Hace unos días mis tíos visitaron la casa. Llevaban tiempo sin ver a mis padres. Poco después de su llegada un detalle me resultó gracioso y alarmante a la vez: cuando mi mamá se dispuso a preparar café, todos se inmiscuyeron por completo en sus celulares. Así transcurrió el supuesto encuentro para dialogar e interactuar. La sala estaba llena y, sin embargo, la comunicación verbal era nula.
Tomo como ejemplo lo sucedido por la «normalidad» con que esas situaciones se dan en el contexto actual. Si bien la tecnofilia (adicción a la tecnología) existe desde finales del pasado siglo, en la última década ha surgido un inquilino aún más potente: la nomofobia o miedo a estar sin el móvil, prueba de una dependencia total.

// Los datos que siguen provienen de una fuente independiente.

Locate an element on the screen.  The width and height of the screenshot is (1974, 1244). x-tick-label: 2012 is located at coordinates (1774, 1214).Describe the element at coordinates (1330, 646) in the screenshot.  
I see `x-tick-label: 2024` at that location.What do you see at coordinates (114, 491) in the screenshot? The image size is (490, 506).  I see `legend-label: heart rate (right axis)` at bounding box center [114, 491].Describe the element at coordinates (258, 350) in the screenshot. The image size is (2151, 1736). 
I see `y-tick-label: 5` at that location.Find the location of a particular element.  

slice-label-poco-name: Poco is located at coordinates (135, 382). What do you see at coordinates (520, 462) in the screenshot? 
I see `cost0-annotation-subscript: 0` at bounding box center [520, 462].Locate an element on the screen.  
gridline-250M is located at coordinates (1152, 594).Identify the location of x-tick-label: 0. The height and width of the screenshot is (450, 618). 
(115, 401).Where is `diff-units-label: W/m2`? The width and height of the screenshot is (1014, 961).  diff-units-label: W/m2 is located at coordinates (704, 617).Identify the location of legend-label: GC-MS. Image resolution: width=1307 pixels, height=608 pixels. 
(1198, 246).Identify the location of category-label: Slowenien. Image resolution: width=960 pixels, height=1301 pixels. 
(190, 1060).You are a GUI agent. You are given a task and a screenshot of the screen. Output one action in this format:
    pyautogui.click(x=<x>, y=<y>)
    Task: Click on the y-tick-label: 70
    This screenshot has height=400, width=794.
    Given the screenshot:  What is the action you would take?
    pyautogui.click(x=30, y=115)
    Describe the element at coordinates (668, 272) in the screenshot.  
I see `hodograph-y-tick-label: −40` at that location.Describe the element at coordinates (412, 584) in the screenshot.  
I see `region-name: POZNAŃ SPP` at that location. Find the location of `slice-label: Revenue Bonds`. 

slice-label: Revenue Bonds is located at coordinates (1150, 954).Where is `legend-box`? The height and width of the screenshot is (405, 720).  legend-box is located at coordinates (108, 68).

La llegada de los celulares, instrumentos más cómodos y portátiles, capaces de acompañarnos durante todas nuestras jornadas, ha marcado —y lo continuará haciendo— nuevos patrones comunicativos y de adquisición de conocimientos, y nuevos estilos de vida. Con la pandemia se reforzó la interacción con el entorno digital, no solo por ocio, sino como alternativa para afrontar el período de aislamiento social durante la crisis sanitaria.
Como era de esperarse, las generaciones más jóvenes son las más expuestas a esa adicción, debido a su inexperiencia en otro tipo de interacciones, la búsqueda de entretenimiento, los problemas de comunicación típicos de la adolescencia y las ansias de crear ideales modernos en la juventud.
Todos esos grupos pertenecen a los llamados millennials o nativos digitales, con mucha más soltura para desenvolverse en el plano virtual, pues conviven con este desde su nacimiento. Pero los adultos con más edad también son absorbidos por la revolución digital y las redes sociales. Llegaron a ello por necesidad laboral y de superación, o para chatear con su familia, y luego se engancharon por ocio, para visualizar contenidos de su preferencia.
Tanto ha proliferado el uso de esa tecnología que las cifras hablan por sí solas. Según el estudio Digital 2022, realizado por los sitios We are social y Hootsuite, en enero del pasado año los usuarios de internet en dispositivos móviles llegaban a 5 310 millones: el 67,1 por ciento de la población mundial; y activos en redes sociales se registraban 4 650 millones, datos que un año después deben mostrar un significativo aumento.
Cuba no queda exenta de esa dinámica. En días recientes, Tania Velázquez Rodríguez, presidenta ejecutiva de Etecsa, confirmaba que en 2022 creció en más de un millón la cifra de usuarios conectados a internet vía telefonía celular: ya somos 6,7 millones los clientes habilitados para navegar. También se contabilizan 274 000 hogares conectados: 22 000 servicios más que el año precedente.
Las consecuencias negativas de la dependencia a los celulares, que superan incluso a las computadoras, pueden ser muy variadas. Primeramente, permanecer más de cuatro horas diarias frente a sus pantallas dificulta cumplir las tareas diarias y afecta las relaciones interpersonales o las demostraciones de afecto físico. Cuando esa dependencia es muy fuerte, hasta anula la atención a necesidades fisiológicas como comer o dormir.
Son incontables los daños a la salud a nivel visual y de facultades mentales, y también las afectaciones en las articulaciones de manos, brazos y cuello por el uso prolongado del móvil, sin contar el síndrome de abstinencia cuando no puedes tener el celular cerca, como si de una droga se tratase.
A todos esos problemas hay que sumar el lado oscuro de las redes sociales, donde funciona el capitalismo de datos, la estratificación de públicos y el efecto de burbujas de filtro, que hacen vivir momentos muy complejos en el ciberespacio a muchas personas, casi siempre por ignorancia de esos riesgos, lo cual nos obliga a repensar esos hábitos.
Deberíamos pensar como humanos antes que como usuarios en ese universo dominado por algoritmos que, sin darnos cuenta, nos dominan, para bien o mal, y nos llevan a convivir en una obsesiva sociedad de pantallas.